Another pro-family leader who did not want to be named tells The Brody File:
"There would be an open revolt. We would just not put up with it. He's not one of us and McCain pretty much needs to get somebody that is going to make people happier if he seriously wants to hold the base to being supportive. . . .
"He's not one of us." That's the whole shot, right there. It's the kind of thinking that allows some people to declare themselves "real Americans" and rail against immigrants, even though their families, unless they are full-blooded Natives, were immigrants, too.
Digby, as might be expected, has some astute observations, focusing on comments by Mark Schmitt.
The most important thing about it is that he defines something we've all observed as a form of identity politics, which in this election particularly, is a very, very clever insight:
David Frum calls explicitly for this brand of identity politics, declaring that while the Republican Party's issue positions have evolved over the years, "there is one thing that has never changed: Republicans have always been the party of American democratic nationhood," whereas Democrats "attract those who felt themselves in some way marginal to the American experience: ... intellectuals, Catholics, Jews, blacks, feminists, gays--people who identify with the 'pluribus' in the nation's motto, 'e pluribus unum.'" In case it's not clear, in Frum's Latin, "pluribus" means "parasites," and he tells us helpfully, "As the nation weakens, Democrats grow stronger. . . ."
The politics of American-ness needs to be cloaked in policy, simply because it's unpalatable otherwise.
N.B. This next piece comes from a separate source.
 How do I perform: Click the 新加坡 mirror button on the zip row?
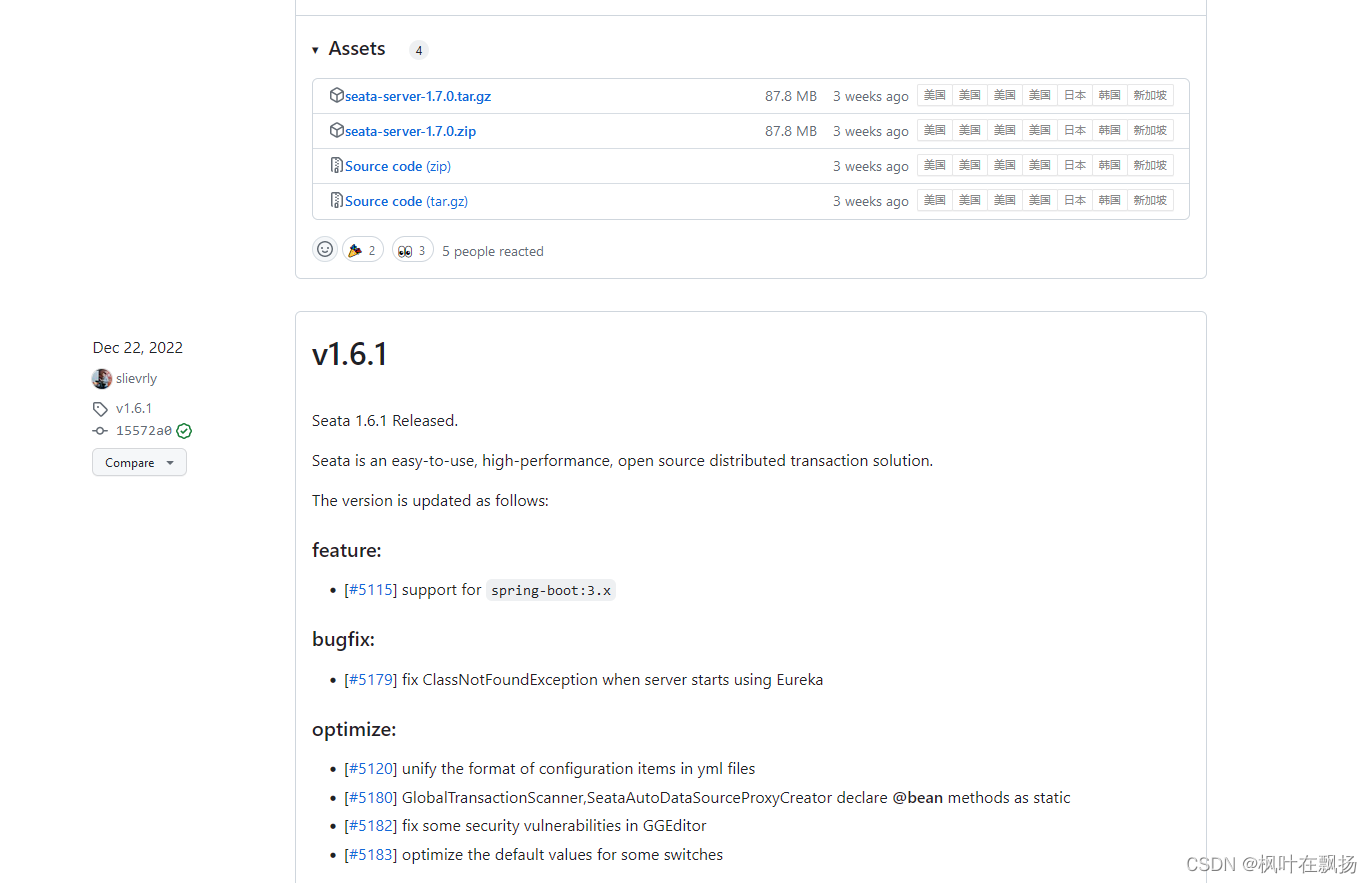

Without the helpful crutches of symbolic issues like welfare, crime, and immigration, the raw edges of the politics of people-not-like-us would be a little too uncomfortable, and not just for those of us who fall into one or more of the "pluribus" categories. But thanks to the unlikely trio of Bill Clinton, George W. Bush, and John McCain, the usual game is impossible. Clinton took welfare and crime off the political agenda. Bush made global belligerence and eternal tax cuts unpalatable. And McCain's inconvenient position on immigration takes away what Republicans last fall were dreaming would be their silver bullet. As a result, with Americans saying they are willing to pay more taxes for health care and better schools, with Republicans at a disadvantage in the polls on every single issue, there is no respectable costume in which to dress up identity politics.
As Digby points out:
The Republicans have flogged this idea that they are the party of the salt of the earth Real America for quite a while. But what they have been working toward, really, for quite some time is to be the party of the Old Confederacy with just a tiny reach beyond it with the right candidate and the right circumstances. The problem, you see, is that this mythical Real America is actually a country filled with all those undesirable identities to which they see themselves in opposition. In fact, these undesirables, from gays to uppity women to Hispanics to Asians to the ultimate interlopers, the African Americans who came over to "our" country against their will (long before "we" did) comprise a majority.
I'm not so confident as she that merely composing the majority is going to work to keep the Republicans out of power. I fully expect that if Obama (assuming, as seems to be the case right now, that he is the nominee) wins, he will win by a small margin because of the race issue, which I think is going to be a real consideration in this election. I don't think a Democratic White House in 20009 is by any means a sure thing, simply for that reason.